La madeleine Proust, une vie, série de quatre romans de Lola Sémonin (Pygmalion-Gérard Watelet, 2013).
Cette autrice fut humoriste dans des sketches où elle se moquait des francs-comtois. Elle-même franc-comtoise d’origine, elle en a tiré quatre romans, chacun correspondant à une époque précise. Elle s’est inspirée de souvenirs personnels mais surtout de témoignages qu’elle a recueillis auprès de paysans franc-comtois. Le premier tome, Quand j’étais petite, retrace la vie très pauvre d’une petite fille, Madeleine, et de sa famille dans le Haut Doubs. C’est l’histoire d’une France essentiellement paysanne dans les années 30, à travers le regard de cette petite fille. Le tout avec son langage à elle, haut en couleur, dans un parfait patois franc-comtois. C’est imagé et plein d’humour. Un roman en forme de témoignage savoureux et émouvant, qui donne envie de suivre les péripéties de Madeleine jusqu’au bout.
La liberté est une île lointaine, d’Eleanor SHEARER (Charleston, 2024).
Petite-fille d’émigrants caribéens, l’autrice est retournée dans les caraïbes pour interroger des militants, des historiens et des membres de sa famille afin d’écrire cette histoire, inspirée de faits réels. On est en 1834, et l’esclavage a été aboli. Mais à la Barbade, le système consistant à travailler pour un propriétaire un certain nombre d’années avant de prétendre à la liberté est encore en vigueur. On suit l’une de ces esclaves de la Barbade, Rachel, pour qui la liberté, c’est surtout de pouvoir retrouver les cinq enfants qui lui ont été enlevés à la naissance, pratique quasi-systématique à l’époque. Elle profite d’une révolte pour s’échapper et partir à leur recherche. Son périple va passer par Sainte-Lucie, la Guyane britannique et Trinidad. C’est un roman bouleversant sur les esclaves marrons, l’histoire de ces anciennes colonies britanniques et la résilience de ces femmes.

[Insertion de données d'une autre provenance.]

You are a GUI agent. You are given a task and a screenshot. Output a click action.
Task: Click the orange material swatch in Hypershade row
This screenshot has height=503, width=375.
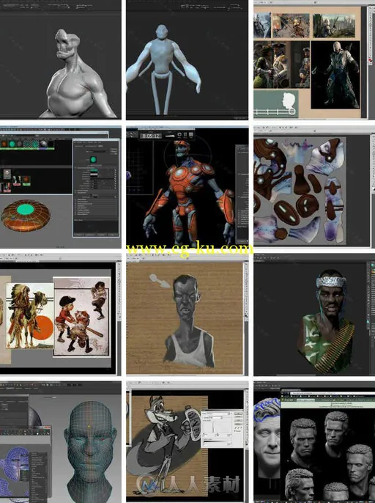click(x=4, y=144)
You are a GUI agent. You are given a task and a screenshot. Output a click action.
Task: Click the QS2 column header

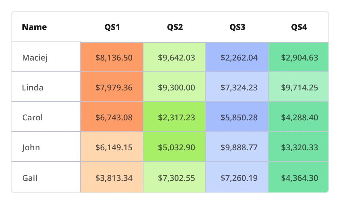click(175, 27)
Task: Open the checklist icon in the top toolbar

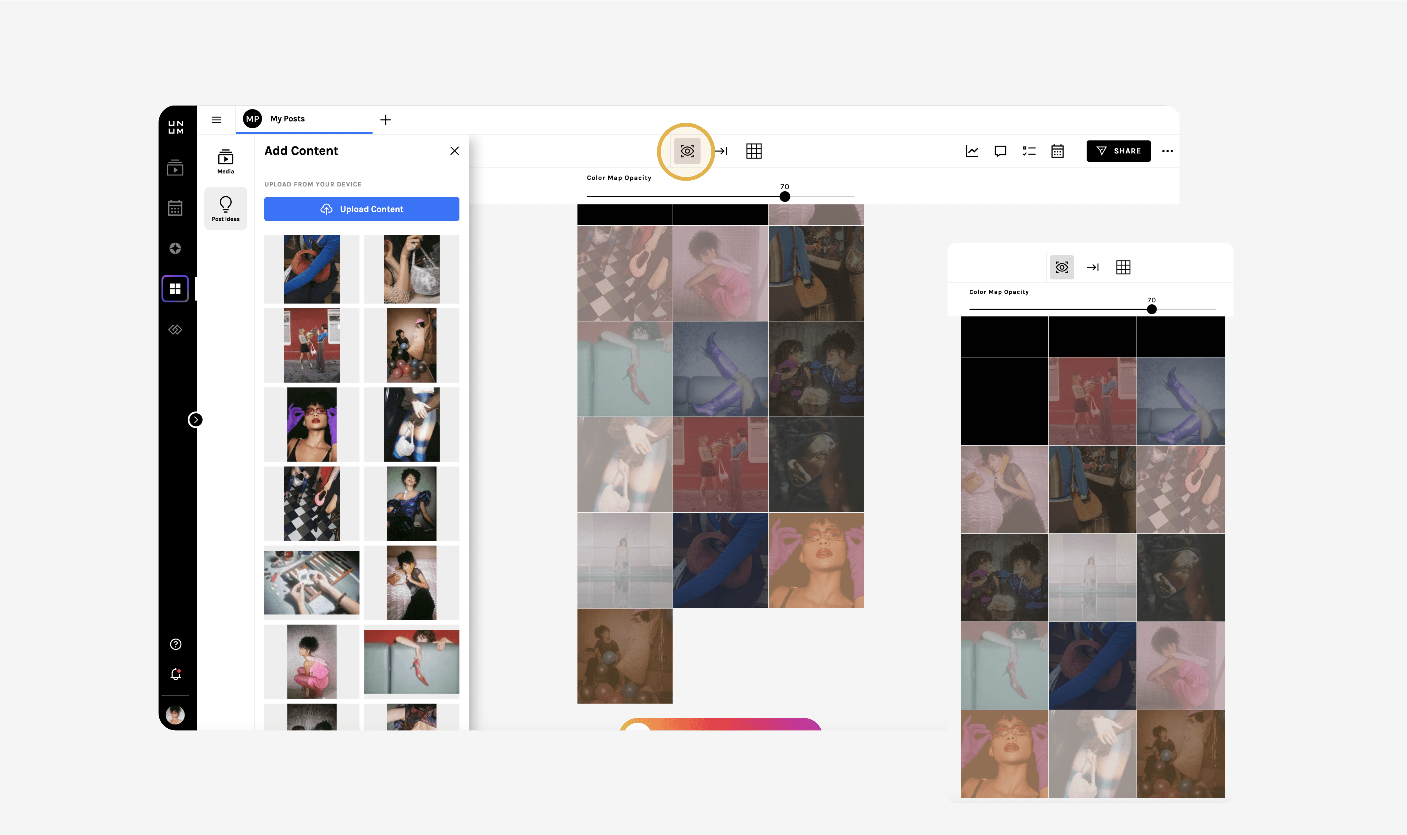Action: click(1029, 151)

Ta promesse, de Camille Laurens (Gallimard, 2025).
Une écrivaine rencontre un metteur en scène de spectacles de marionnettes. Tous deux séparés, ils vont vivre une merveilleuse histoire d’amour et tenter de recréer une famille. Une merveilleuse histoire d’amour ? Pour qui ? Par l’intermédiaire d’amis, elle fait la connaissance de l’une des anciennes amoureuses de ce Gilles, qui ne semble pas aussi sain qu’il y paraît. Elle avait promis de ne jamais écrire une ligne sur lui, mais rompt sa promesse, depuis sa cellule, où elle est incarcérée après un geste malheureux. En effet, elle veut montrer qu’elle a été sous l’emprise de cet homme. La narratrice en profite non seulement pour disséquer l’illusion du grand amour mais aussi la société déshumanisée et narcissique dans laquelle nous vivons. Sans doute pas le meilleur roman de Camille Laurens, bien que le phénomène de l’emprise soit très bien décrit, dans un style maîtrisé.

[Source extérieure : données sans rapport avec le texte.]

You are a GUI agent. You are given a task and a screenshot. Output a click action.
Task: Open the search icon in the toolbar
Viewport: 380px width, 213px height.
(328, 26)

Mon enfant, ma sœur, d’Eric Fottorino (Gallimard, 2025).
L’auteur continue sa quête d’identité, entamée dans ses précédents romans. Après avoir découvert l’existence d’un fantôme familial, une petite sœur, née trois ans après lui mais enlevée à sa mère et placée dans un établissement religieux (voir Dix-sept ans, Gallimard, 2018), il raconte, dans ce long monologue, poème en prose, ce qu’il imagine de la douleur de sa mère, qui reste couchée chaque 10 janvier, date à laquelle sa sœur est née, les regrets qui l’accablent. Puis comment il va peu à peu partir à la recherche de cette sœur disparue. Il dit l’amour qu’il a pour cette sœur inconnue, les chagrins, les blessures mais sans jamais accuser quiconque. La poésie rend ce récit délicat et sensible. Poignant.
Documentaire
Le piège américain, de Frédéric PIERUCCI et Matthieu ARON (J.C. Lattès, 2019).

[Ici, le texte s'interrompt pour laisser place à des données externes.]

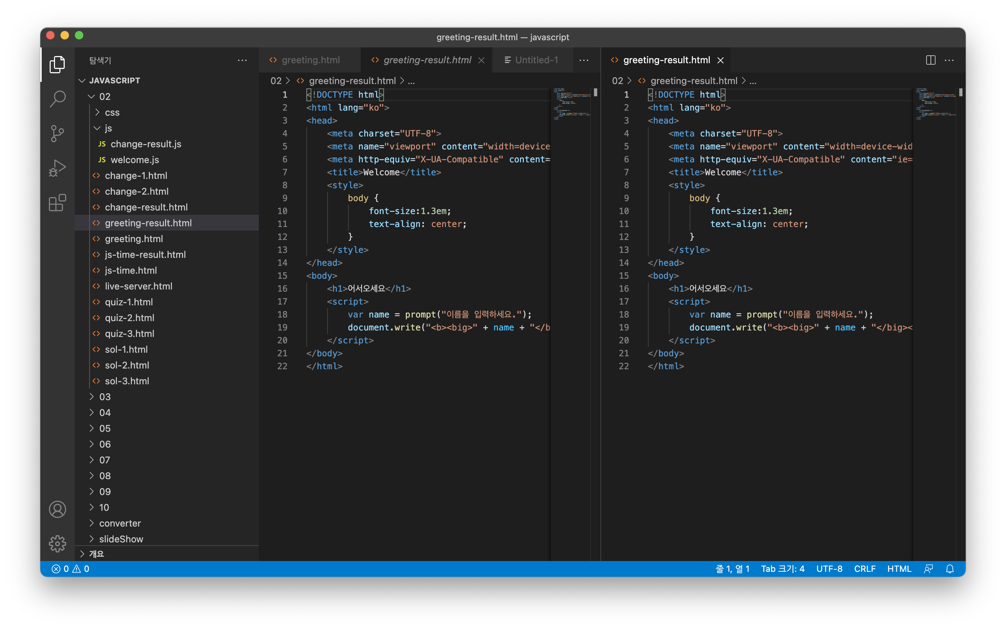Change CRLF line ending setting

Frédéric Pierucci était cadre chez Alstom et va être arrêté par le gouvernement américain dans un avion en 2013 en vertu de la législation anticorruption américaine (le Foreign Corrupt Practices Act). Fait prisonnier et incarcéré aux Etats-Unis, il sera lâché par son entreprise. Une histoire assez rocambolesque qui est pourtant vraie.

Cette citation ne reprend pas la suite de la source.